## HOW TO COMPLETE THIS TASK
Extract all records. Keep each one exact.

## DATASET

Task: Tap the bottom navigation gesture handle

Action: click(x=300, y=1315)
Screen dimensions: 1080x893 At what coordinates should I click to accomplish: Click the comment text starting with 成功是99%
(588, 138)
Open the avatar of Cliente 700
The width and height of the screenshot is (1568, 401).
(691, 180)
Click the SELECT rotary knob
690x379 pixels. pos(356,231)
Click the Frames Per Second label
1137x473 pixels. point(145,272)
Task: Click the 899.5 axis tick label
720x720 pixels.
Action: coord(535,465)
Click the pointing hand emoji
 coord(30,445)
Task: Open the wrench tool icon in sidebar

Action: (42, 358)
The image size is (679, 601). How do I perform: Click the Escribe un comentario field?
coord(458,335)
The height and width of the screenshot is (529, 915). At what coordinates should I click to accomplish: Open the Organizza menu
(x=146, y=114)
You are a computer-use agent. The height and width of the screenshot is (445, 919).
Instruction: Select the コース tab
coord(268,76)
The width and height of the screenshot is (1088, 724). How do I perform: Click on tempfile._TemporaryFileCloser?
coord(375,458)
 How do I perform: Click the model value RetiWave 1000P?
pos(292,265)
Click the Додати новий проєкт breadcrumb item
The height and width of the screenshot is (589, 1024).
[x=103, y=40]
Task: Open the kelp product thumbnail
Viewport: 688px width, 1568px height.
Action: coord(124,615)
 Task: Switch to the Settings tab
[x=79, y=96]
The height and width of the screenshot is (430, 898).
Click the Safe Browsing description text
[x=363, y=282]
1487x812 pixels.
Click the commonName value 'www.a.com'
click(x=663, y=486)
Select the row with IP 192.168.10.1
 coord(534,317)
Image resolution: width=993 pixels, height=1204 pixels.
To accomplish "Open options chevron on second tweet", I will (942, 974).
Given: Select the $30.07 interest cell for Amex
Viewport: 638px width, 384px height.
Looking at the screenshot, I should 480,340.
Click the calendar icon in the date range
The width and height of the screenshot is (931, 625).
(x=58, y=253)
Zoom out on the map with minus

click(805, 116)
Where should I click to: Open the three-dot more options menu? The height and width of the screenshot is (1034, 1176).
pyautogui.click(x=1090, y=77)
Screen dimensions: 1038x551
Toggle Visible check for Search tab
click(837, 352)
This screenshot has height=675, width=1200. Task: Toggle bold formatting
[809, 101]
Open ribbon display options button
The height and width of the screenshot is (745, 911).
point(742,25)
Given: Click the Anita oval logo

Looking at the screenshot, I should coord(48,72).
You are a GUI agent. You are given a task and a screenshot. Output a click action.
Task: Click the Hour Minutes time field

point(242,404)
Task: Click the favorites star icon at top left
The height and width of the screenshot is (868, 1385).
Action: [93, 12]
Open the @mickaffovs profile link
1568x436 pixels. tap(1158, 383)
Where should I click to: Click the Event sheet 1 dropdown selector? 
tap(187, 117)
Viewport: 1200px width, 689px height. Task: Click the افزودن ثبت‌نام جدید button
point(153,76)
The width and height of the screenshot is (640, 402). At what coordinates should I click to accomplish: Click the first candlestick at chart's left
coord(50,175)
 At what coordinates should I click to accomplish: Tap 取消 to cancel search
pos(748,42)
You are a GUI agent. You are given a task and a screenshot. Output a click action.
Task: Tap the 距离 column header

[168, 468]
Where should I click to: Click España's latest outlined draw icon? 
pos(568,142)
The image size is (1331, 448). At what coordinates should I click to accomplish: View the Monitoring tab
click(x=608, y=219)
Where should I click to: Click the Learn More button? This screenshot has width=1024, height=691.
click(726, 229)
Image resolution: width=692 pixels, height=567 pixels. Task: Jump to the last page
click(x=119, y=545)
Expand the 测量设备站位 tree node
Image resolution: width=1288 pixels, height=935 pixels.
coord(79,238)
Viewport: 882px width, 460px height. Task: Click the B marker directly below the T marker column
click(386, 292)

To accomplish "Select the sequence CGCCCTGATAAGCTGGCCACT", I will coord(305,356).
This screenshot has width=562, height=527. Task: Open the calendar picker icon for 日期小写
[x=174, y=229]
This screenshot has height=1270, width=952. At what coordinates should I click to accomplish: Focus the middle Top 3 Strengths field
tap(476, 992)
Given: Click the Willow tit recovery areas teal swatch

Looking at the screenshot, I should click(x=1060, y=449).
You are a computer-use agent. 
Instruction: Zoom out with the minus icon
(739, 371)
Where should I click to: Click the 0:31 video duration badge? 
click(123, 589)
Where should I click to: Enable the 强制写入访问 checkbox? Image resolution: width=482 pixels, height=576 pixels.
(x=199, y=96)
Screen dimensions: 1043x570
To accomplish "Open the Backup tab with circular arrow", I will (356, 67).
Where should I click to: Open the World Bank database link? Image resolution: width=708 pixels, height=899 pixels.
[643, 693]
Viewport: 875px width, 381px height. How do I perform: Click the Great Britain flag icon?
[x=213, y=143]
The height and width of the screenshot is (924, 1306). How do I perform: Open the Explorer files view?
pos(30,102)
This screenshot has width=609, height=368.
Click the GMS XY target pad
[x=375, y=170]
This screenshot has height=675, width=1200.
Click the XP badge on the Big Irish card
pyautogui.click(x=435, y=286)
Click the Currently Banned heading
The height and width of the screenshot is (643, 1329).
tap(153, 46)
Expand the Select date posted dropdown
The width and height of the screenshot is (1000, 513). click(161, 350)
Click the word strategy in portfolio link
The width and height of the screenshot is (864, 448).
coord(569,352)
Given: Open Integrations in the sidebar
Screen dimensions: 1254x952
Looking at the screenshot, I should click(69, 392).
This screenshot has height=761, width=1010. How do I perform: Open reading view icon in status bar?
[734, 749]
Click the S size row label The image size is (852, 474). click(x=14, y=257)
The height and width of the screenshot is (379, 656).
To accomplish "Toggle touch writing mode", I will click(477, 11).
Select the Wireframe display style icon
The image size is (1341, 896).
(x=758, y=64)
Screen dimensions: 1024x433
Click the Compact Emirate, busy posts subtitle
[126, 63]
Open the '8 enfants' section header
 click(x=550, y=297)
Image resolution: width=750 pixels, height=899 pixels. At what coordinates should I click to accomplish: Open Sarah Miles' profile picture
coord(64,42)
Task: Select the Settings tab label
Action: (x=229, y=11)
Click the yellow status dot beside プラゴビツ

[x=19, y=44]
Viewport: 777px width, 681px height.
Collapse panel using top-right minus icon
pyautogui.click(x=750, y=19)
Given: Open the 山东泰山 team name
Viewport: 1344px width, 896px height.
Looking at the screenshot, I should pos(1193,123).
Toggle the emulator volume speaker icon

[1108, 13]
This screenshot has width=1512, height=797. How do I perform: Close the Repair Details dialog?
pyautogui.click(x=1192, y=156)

## TASK RESULT
Task: Tap the bottom navigation gesture handle

Action: click(x=300, y=1315)
Screen dimensions: 1080x893 At what coordinates should I click to accomplish: Click the comment text starting with 成功是99%
(588, 138)
Open the avatar of Cliente 700
The width and height of the screenshot is (1568, 401).
(691, 180)
Click the SELECT rotary knob
690x379 pixels. pos(356,231)
Click the Frames Per Second label
1137x473 pixels. point(145,272)
Task: Click the 899.5 axis tick label
720x720 pixels.
Action: coord(535,465)
Click the pointing hand emoji
 coord(30,445)
Task: Open the wrench tool icon in sidebar

Action: (42, 358)
The image size is (679, 601). How do I perform: Click the Escribe un comentario field?
coord(458,335)
The height and width of the screenshot is (529, 915). At what coordinates should I click to accomplish: Open the Organizza menu
(x=146, y=114)
You are a computer-use agent. The height and width of the screenshot is (445, 919).
Instruction: Select the コース tab
coord(268,76)
The width and height of the screenshot is (1088, 724). How do I perform: Click on tempfile._TemporaryFileCloser?
coord(375,458)
 How do I perform: Click the model value RetiWave 1000P?
pos(292,265)
Click the Додати новий проєкт breadcrumb item
The height and width of the screenshot is (589, 1024).
[x=103, y=40]
Task: Open the kelp product thumbnail
Viewport: 688px width, 1568px height.
Action: coord(124,615)
 Task: Switch to the Settings tab
[x=79, y=96]
The height and width of the screenshot is (430, 898).
Click the Safe Browsing description text
[x=363, y=282]
1487x812 pixels.
Click the commonName value 'www.a.com'
click(x=663, y=486)
Select the row with IP 192.168.10.1
 coord(534,317)
Image resolution: width=993 pixels, height=1204 pixels.
To accomplish "Open options chevron on second tweet", I will (942, 974).
Given: Select the $30.07 interest cell for Amex
Viewport: 638px width, 384px height.
Looking at the screenshot, I should 480,340.
Click the calendar icon in the date range
The width and height of the screenshot is (931, 625).
(x=58, y=253)
Zoom out on the map with minus

click(805, 116)
Where should I click to: Open the three-dot more options menu? The height and width of the screenshot is (1034, 1176).
pyautogui.click(x=1090, y=77)
Screen dimensions: 1038x551
Toggle Visible check for Search tab
click(837, 352)
This screenshot has height=675, width=1200. Task: Toggle bold formatting
[809, 101]
Open ribbon display options button
The height and width of the screenshot is (745, 911).
point(742,25)
Given: Click the Anita oval logo

Looking at the screenshot, I should coord(48,72).
You are a GUI agent. You are given a task and a screenshot. Output a click action.
Task: Click the Hour Minutes time field

point(242,404)
Task: Click the favorites star icon at top left
The height and width of the screenshot is (868, 1385).
Action: [93, 12]
Open the @mickaffovs profile link
1568x436 pixels. tap(1158, 383)
Where should I click to: Click the Event sheet 1 dropdown selector? 
tap(187, 117)
Viewport: 1200px width, 689px height. Task: Click the افزودن ثبت‌نام جدید button
point(153,76)
The width and height of the screenshot is (640, 402). At what coordinates should I click to accomplish: Click the first candlestick at chart's left
coord(50,175)
 At what coordinates should I click to accomplish: Tap 取消 to cancel search
pos(748,42)
You are a GUI agent. You are given a task and a screenshot. Output a click action.
Task: Tap the 距离 column header

[168, 468]
Where should I click to: Click España's latest outlined draw icon? 
pos(568,142)
The image size is (1331, 448). At what coordinates should I click to accomplish: View the Monitoring tab
click(x=608, y=219)
Where should I click to: Click the Learn More button? This screenshot has width=1024, height=691.
click(726, 229)
Image resolution: width=692 pixels, height=567 pixels. Task: Jump to the last page
click(x=119, y=545)
Expand the 测量设备站位 tree node
Image resolution: width=1288 pixels, height=935 pixels.
coord(79,238)
Viewport: 882px width, 460px height. Task: Click the B marker directly below the T marker column
click(386, 292)

To accomplish "Select the sequence CGCCCTGATAAGCTGGCCACT", I will coord(305,356).
This screenshot has width=562, height=527. Task: Open the calendar picker icon for 日期小写
[x=174, y=229]
This screenshot has height=1270, width=952. At what coordinates should I click to accomplish: Focus the middle Top 3 Strengths field
tap(476, 992)
Given: Click the Willow tit recovery areas teal swatch

Looking at the screenshot, I should click(x=1060, y=449).
You are a computer-use agent. 
Instruction: Zoom out with the minus icon
(739, 371)
Where should I click to: Click the 0:31 video duration badge? 
click(123, 589)
Where should I click to: Enable the 强制写入访问 checkbox? Image resolution: width=482 pixels, height=576 pixels.
(x=199, y=96)
Screen dimensions: 1043x570
To accomplish "Open the Backup tab with circular arrow", I will (356, 67).
Where should I click to: Open the World Bank database link? Image resolution: width=708 pixels, height=899 pixels.
[643, 693]
Viewport: 875px width, 381px height. How do I perform: Click the Great Britain flag icon?
[x=213, y=143]
The height and width of the screenshot is (924, 1306). How do I perform: Open the Explorer files view?
pos(30,102)
This screenshot has width=609, height=368.
Click the GMS XY target pad
[x=375, y=170]
This screenshot has height=675, width=1200.
Click the XP badge on the Big Irish card
pyautogui.click(x=435, y=286)
Click the Currently Banned heading
The height and width of the screenshot is (643, 1329).
tap(153, 46)
Expand the Select date posted dropdown
The width and height of the screenshot is (1000, 513). click(161, 350)
Click the word strategy in portfolio link
The width and height of the screenshot is (864, 448).
coord(569,352)
Given: Open Integrations in the sidebar
Screen dimensions: 1254x952
Looking at the screenshot, I should click(69, 392).
This screenshot has height=761, width=1010. How do I perform: Open reading view icon in status bar?
[734, 749]
Click the S size row label The image size is (852, 474). click(x=14, y=257)
The height and width of the screenshot is (379, 656).
To accomplish "Toggle touch writing mode", I will click(477, 11).
Select the Wireframe display style icon
The image size is (1341, 896).
(x=758, y=64)
Screen dimensions: 1024x433
Click the Compact Emirate, busy posts subtitle
[126, 63]
Open the '8 enfants' section header
 click(x=550, y=297)
Image resolution: width=750 pixels, height=899 pixels. At what coordinates should I click to accomplish: Open Sarah Miles' profile picture
coord(64,42)
Task: Select the Settings tab label
Action: (x=229, y=11)
Click the yellow status dot beside プラゴビツ

[x=19, y=44]
Viewport: 777px width, 681px height.
Collapse panel using top-right minus icon
pyautogui.click(x=750, y=19)
Given: Open the 山东泰山 team name
Viewport: 1344px width, 896px height.
Looking at the screenshot, I should pos(1193,123).
Toggle the emulator volume speaker icon

[1108, 13]
This screenshot has width=1512, height=797. How do I perform: Close the Repair Details dialog?
pyautogui.click(x=1192, y=156)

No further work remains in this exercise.